-- Given exercise --
Reproduce the following material word for word, keeping every line in its original order.

-- Data to use --
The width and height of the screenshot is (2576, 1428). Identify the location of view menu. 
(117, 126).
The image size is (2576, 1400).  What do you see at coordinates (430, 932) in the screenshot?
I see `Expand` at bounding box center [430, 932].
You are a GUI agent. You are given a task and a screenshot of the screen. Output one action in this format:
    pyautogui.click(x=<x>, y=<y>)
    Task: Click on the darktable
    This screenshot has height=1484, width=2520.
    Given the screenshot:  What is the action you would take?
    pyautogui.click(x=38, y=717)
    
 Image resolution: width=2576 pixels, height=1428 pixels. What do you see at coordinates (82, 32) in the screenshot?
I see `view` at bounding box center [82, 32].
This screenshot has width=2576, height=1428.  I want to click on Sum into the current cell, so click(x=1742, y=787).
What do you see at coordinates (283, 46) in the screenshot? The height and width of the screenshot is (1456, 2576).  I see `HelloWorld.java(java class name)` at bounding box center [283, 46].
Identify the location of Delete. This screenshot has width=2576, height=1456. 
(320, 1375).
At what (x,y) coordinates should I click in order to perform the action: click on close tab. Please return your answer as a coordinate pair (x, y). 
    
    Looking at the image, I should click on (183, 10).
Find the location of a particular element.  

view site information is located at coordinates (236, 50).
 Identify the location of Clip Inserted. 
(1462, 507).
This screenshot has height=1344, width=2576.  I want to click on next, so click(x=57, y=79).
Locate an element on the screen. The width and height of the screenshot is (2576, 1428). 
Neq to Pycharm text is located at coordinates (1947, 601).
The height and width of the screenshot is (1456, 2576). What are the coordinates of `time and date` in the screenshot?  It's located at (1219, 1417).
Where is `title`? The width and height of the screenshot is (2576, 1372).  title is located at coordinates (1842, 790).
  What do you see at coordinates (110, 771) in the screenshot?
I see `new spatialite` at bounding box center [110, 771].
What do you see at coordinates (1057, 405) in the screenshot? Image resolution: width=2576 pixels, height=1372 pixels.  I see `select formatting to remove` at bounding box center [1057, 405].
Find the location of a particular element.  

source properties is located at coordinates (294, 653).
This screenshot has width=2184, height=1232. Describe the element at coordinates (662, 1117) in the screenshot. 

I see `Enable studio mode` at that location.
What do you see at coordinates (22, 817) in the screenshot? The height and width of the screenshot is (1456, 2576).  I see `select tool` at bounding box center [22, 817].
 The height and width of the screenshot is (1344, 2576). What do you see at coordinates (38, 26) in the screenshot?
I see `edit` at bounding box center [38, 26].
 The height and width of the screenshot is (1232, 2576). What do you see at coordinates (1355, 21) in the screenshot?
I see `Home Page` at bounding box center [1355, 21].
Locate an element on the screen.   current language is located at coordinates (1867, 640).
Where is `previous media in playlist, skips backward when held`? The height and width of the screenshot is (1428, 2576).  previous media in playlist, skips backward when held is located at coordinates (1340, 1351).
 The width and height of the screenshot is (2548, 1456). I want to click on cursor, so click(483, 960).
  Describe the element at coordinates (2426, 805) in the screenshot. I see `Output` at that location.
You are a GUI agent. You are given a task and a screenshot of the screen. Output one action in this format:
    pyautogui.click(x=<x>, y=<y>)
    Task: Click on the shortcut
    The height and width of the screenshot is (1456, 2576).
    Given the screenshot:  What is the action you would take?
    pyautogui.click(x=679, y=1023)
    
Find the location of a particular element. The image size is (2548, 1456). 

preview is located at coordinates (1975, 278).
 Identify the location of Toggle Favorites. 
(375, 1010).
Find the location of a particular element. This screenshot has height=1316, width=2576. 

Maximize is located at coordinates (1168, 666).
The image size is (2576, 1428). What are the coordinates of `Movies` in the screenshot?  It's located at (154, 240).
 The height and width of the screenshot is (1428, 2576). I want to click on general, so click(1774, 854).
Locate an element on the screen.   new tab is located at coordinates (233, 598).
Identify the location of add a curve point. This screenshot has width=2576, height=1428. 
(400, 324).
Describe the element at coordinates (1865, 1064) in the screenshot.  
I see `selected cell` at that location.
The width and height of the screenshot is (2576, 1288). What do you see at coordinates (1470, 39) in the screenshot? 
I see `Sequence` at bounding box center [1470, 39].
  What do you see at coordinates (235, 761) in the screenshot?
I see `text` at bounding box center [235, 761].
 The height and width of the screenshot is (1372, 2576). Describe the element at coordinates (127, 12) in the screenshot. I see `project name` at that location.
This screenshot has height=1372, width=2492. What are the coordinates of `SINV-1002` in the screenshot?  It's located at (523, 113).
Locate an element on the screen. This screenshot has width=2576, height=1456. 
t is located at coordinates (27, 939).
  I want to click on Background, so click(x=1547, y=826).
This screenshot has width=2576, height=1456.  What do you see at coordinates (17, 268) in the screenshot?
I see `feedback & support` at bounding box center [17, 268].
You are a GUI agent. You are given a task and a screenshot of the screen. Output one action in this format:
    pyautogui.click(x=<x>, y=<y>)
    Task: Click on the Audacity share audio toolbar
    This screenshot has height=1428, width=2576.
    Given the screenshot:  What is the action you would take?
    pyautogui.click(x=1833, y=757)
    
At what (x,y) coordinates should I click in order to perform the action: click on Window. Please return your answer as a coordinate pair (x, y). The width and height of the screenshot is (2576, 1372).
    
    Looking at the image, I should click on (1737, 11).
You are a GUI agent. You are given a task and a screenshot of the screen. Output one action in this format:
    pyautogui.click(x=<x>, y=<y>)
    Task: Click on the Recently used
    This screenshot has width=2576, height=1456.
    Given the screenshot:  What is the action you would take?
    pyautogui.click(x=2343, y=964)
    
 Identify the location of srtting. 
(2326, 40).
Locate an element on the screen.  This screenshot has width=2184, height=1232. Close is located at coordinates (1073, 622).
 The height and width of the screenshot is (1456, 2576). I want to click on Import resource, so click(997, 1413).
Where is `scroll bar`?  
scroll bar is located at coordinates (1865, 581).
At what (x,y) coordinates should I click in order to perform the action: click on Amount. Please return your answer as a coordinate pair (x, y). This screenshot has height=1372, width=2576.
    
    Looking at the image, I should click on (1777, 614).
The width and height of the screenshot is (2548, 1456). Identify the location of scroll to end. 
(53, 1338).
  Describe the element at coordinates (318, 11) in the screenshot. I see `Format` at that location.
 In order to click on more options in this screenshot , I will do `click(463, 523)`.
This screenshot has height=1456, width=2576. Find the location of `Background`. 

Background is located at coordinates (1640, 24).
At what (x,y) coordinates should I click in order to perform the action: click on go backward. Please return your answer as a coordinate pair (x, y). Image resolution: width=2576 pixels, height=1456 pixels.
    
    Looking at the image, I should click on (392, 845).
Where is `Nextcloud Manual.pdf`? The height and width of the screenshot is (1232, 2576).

-- Answer --
The width and height of the screenshot is (2576, 1428). Identify the location of view menu. 
(117, 126).
The image size is (2576, 1400).  What do you see at coordinates (430, 932) in the screenshot?
I see `Expand` at bounding box center [430, 932].
You are a GUI agent. You are given a task and a screenshot of the screen. Output one action in this format:
    pyautogui.click(x=<x>, y=<y>)
    Task: Click on the darktable
    This screenshot has height=1484, width=2520.
    Given the screenshot:  What is the action you would take?
    pyautogui.click(x=38, y=717)
    
 Image resolution: width=2576 pixels, height=1428 pixels. What do you see at coordinates (82, 32) in the screenshot?
I see `view` at bounding box center [82, 32].
This screenshot has width=2576, height=1428.  I want to click on Sum into the current cell, so click(x=1742, y=787).
What do you see at coordinates (283, 46) in the screenshot? The height and width of the screenshot is (1456, 2576).  I see `HelloWorld.java(java class name)` at bounding box center [283, 46].
Identify the location of Delete. This screenshot has width=2576, height=1456. 
(320, 1375).
At what (x,y) coordinates should I click in order to perform the action: click on close tab. Please return your answer as a coordinate pair (x, y). 
    
    Looking at the image, I should click on (183, 10).
Find the location of a particular element.  

view site information is located at coordinates (236, 50).
 Identify the location of Clip Inserted. 
(1462, 507).
This screenshot has height=1344, width=2576.  I want to click on next, so click(x=57, y=79).
Locate an element on the screen. The width and height of the screenshot is (2576, 1428). 
Neq to Pycharm text is located at coordinates (1947, 601).
The height and width of the screenshot is (1456, 2576). What are the coordinates of `time and date` in the screenshot?  It's located at (1219, 1417).
Where is `title`? The width and height of the screenshot is (2576, 1372).  title is located at coordinates (1842, 790).
  What do you see at coordinates (110, 771) in the screenshot?
I see `new spatialite` at bounding box center [110, 771].
What do you see at coordinates (1057, 405) in the screenshot? Image resolution: width=2576 pixels, height=1372 pixels.  I see `select formatting to remove` at bounding box center [1057, 405].
Find the location of a particular element.  

source properties is located at coordinates (294, 653).
This screenshot has width=2184, height=1232. Describe the element at coordinates (662, 1117) in the screenshot. 

I see `Enable studio mode` at that location.
What do you see at coordinates (22, 817) in the screenshot? The height and width of the screenshot is (1456, 2576).  I see `select tool` at bounding box center [22, 817].
 The height and width of the screenshot is (1344, 2576). What do you see at coordinates (38, 26) in the screenshot?
I see `edit` at bounding box center [38, 26].
 The height and width of the screenshot is (1232, 2576). What do you see at coordinates (1355, 21) in the screenshot?
I see `Home Page` at bounding box center [1355, 21].
Locate an element on the screen.   current language is located at coordinates (1867, 640).
Where is `previous media in playlist, skips backward when held`? The height and width of the screenshot is (1428, 2576).  previous media in playlist, skips backward when held is located at coordinates (1340, 1351).
 The width and height of the screenshot is (2548, 1456). I want to click on cursor, so click(483, 960).
  Describe the element at coordinates (2426, 805) in the screenshot. I see `Output` at that location.
You are a GUI agent. You are given a task and a screenshot of the screen. Output one action in this format:
    pyautogui.click(x=<x>, y=<y>)
    Task: Click on the shortcut
    The height and width of the screenshot is (1456, 2576).
    Given the screenshot:  What is the action you would take?
    pyautogui.click(x=679, y=1023)
    
Find the location of a particular element. The image size is (2548, 1456). 

preview is located at coordinates (1975, 278).
 Identify the location of Toggle Favorites. 
(375, 1010).
Find the location of a particular element. This screenshot has height=1316, width=2576. 

Maximize is located at coordinates (1168, 666).
The image size is (2576, 1428). What are the coordinates of `Movies` in the screenshot?  It's located at (154, 240).
 The height and width of the screenshot is (1428, 2576). I want to click on general, so click(1774, 854).
Locate an element on the screen.   new tab is located at coordinates (233, 598).
Identify the location of add a curve point. This screenshot has width=2576, height=1428. 
(400, 324).
Describe the element at coordinates (1865, 1064) in the screenshot.  
I see `selected cell` at that location.
The width and height of the screenshot is (2576, 1288). What do you see at coordinates (1470, 39) in the screenshot? 
I see `Sequence` at bounding box center [1470, 39].
  What do you see at coordinates (235, 761) in the screenshot?
I see `text` at bounding box center [235, 761].
 The height and width of the screenshot is (1372, 2576). Describe the element at coordinates (127, 12) in the screenshot. I see `project name` at that location.
This screenshot has height=1372, width=2492. What are the coordinates of `SINV-1002` in the screenshot?  It's located at (523, 113).
Locate an element on the screen. This screenshot has width=2576, height=1456. 
t is located at coordinates (27, 939).
  I want to click on Background, so click(x=1547, y=826).
This screenshot has width=2576, height=1456.  What do you see at coordinates (17, 268) in the screenshot?
I see `feedback & support` at bounding box center [17, 268].
You are a GUI agent. You are given a task and a screenshot of the screen. Output one action in this format:
    pyautogui.click(x=<x>, y=<y>)
    Task: Click on the Audacity share audio toolbar
    This screenshot has height=1428, width=2576.
    Given the screenshot:  What is the action you would take?
    pyautogui.click(x=1833, y=757)
    
At what (x,y) coordinates should I click in order to perform the action: click on Window. Please return your answer as a coordinate pair (x, y). The width and height of the screenshot is (2576, 1372).
    
    Looking at the image, I should click on (1737, 11).
You are a GUI agent. You are given a task and a screenshot of the screen. Output one action in this format:
    pyautogui.click(x=<x>, y=<y>)
    Task: Click on the Recently used
    This screenshot has width=2576, height=1456.
    Given the screenshot:  What is the action you would take?
    pyautogui.click(x=2343, y=964)
    
 Identify the location of srtting. 
(2326, 40).
Locate an element on the screen.  This screenshot has width=2184, height=1232. Close is located at coordinates (1073, 622).
 The height and width of the screenshot is (1456, 2576). I want to click on Import resource, so click(997, 1413).
Where is `scroll bar`?  
scroll bar is located at coordinates (1865, 581).
At what (x,y) coordinates should I click in order to perform the action: click on Amount. Please return your answer as a coordinate pair (x, y). This screenshot has height=1372, width=2576.
    
    Looking at the image, I should click on (1777, 614).
The width and height of the screenshot is (2548, 1456). Identify the location of scroll to end. 
(53, 1338).
  Describe the element at coordinates (318, 11) in the screenshot. I see `Format` at that location.
 In order to click on more options in this screenshot , I will do `click(463, 523)`.
This screenshot has height=1456, width=2576. Find the location of `Background`. 

Background is located at coordinates (1640, 24).
At what (x,y) coordinates should I click in order to perform the action: click on go backward. Please return your answer as a coordinate pair (x, y). Image resolution: width=2576 pixels, height=1456 pixels.
    
    Looking at the image, I should click on (392, 845).
Where is `Nextcloud Manual.pdf`? The height and width of the screenshot is (1232, 2576).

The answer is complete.